That's a question I would have asked as recently as early November of this past year. Unfortunately, I am now all too familiar with what it is. I have 26 year old fraternal twin daughters who were just diagnosed with this devastating genetic disorder. My husband and I were unsuspecting carriers of a recessive gene.
It took almost 8 years for this diagnosis, which I now know is normal for this disease. There are only 100 cases per year diagnosed worldwide.

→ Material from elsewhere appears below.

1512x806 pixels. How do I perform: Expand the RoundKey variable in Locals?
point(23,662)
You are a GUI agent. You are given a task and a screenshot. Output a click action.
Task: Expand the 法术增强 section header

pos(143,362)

The symptoms were confused with other degenerative muscular disorders: Spinal Muscular Atrophy, ALS, MS. Nothing any of us wanted to hear. The first symptoms were difficulty climbing stairs, not being able to squat, needing the use of your arms to stand from a sitting position and a strange walking gait. Three neurologists at the best hospitals in NYC were perplexed and did not know what was the cause. So many tests including MRI's, muscle and nerve biopsies, nerve tests that are painful and truly no clue other than a genetic degenerative muscular disease. And then a friend recommended genome sequencing of my family. My husband and I as well as Aliison and Katie had blood drawn back in July of last year. We were told the results could take 4-6 months.

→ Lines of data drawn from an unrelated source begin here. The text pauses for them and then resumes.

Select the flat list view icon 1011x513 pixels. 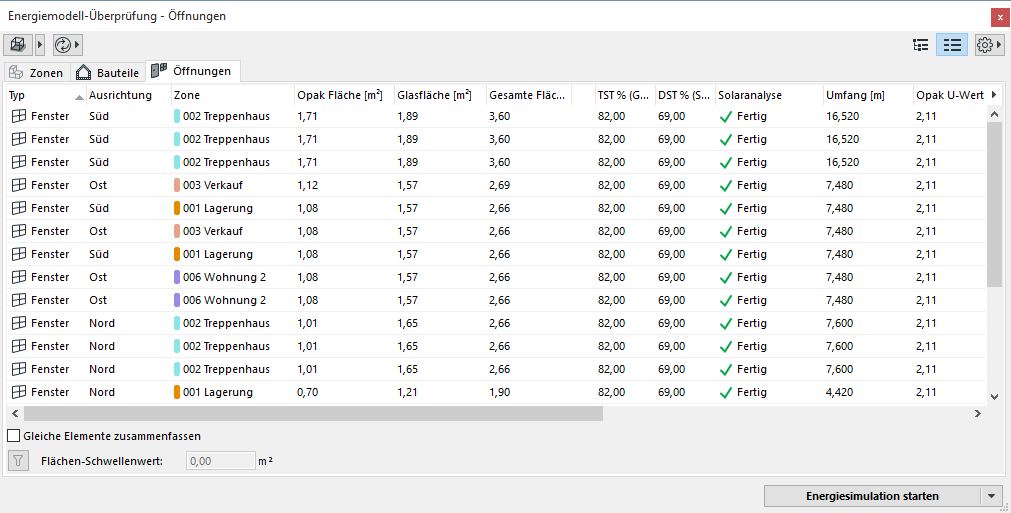951,45
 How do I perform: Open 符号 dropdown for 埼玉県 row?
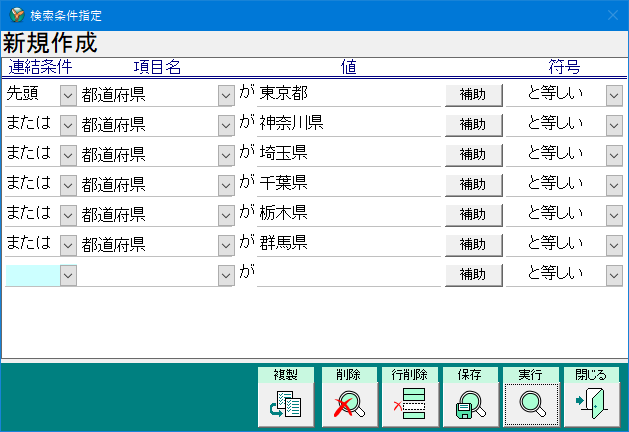point(614,155)
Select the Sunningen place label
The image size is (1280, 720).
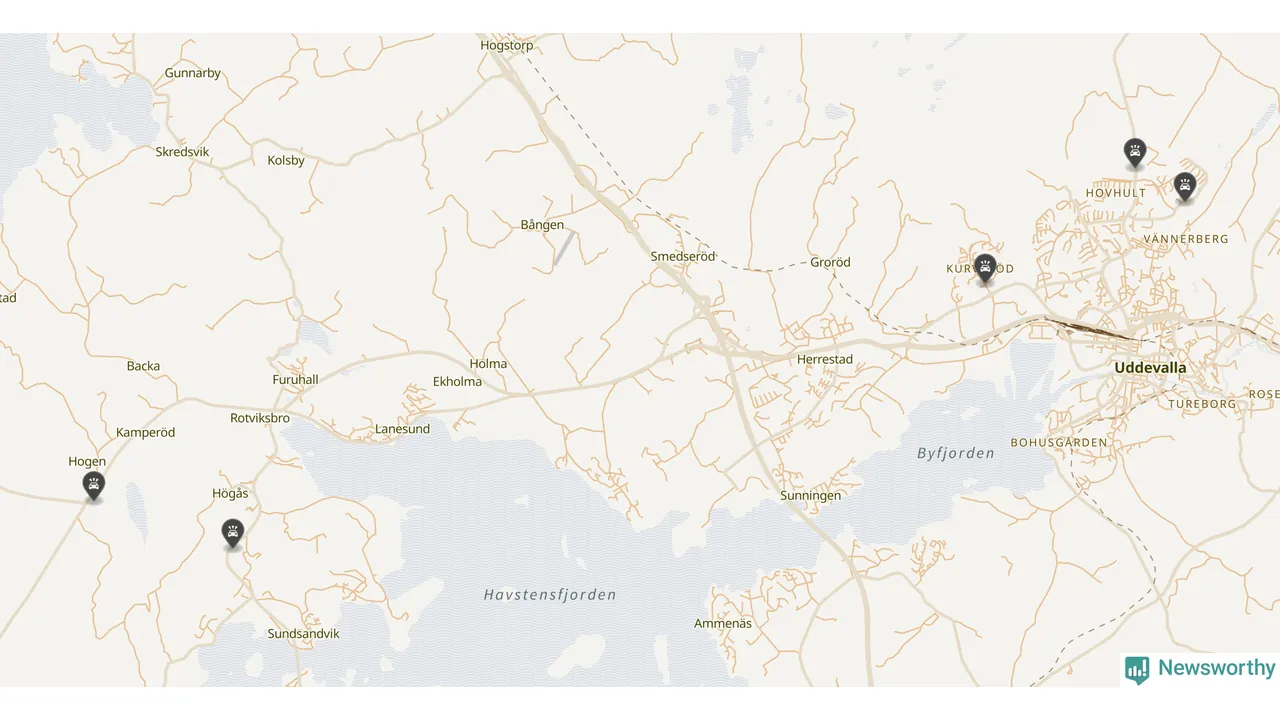click(x=811, y=496)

I just couldn't rest so we scheduled an appointment at the Mayo Clinic in Minnesota. This was the first time we heard that Katie wasn't producing enough of the Hexa-A enzyme. But still no diagnosis. They knew we were waiting for the genetic results.
And just before Thanksgiving of last year we found out what was causing these symptoms in Katie & Allie. I was in shock. Katie sprung into action. She wanted to go public and raise money for research for a cure. After 8 years of trying to find out what was wrong and putting all her energy into testing for a diagnosis, she now channeled her energy into funding research You can hear her tell her story, in her own voice on the National Tay Sachs Foundation website.

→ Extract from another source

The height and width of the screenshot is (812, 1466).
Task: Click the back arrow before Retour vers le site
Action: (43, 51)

We have raised over $100,000 in a little less than 2 months. All of this money is for research. But we know so much more is needed not only for Katie & Allie, but for all the children and people afflicted with this disorder.
So, what now? There is no cure or treatment. We are on a quest to find any physician or researcher specializing in this area and are hopeful for a cure. Working with the National Tay Sachs Foundation, there are 'requests for proposals' that went out to the appropriate people. We continue to live on hope. It is all we have right now. Stay tuned.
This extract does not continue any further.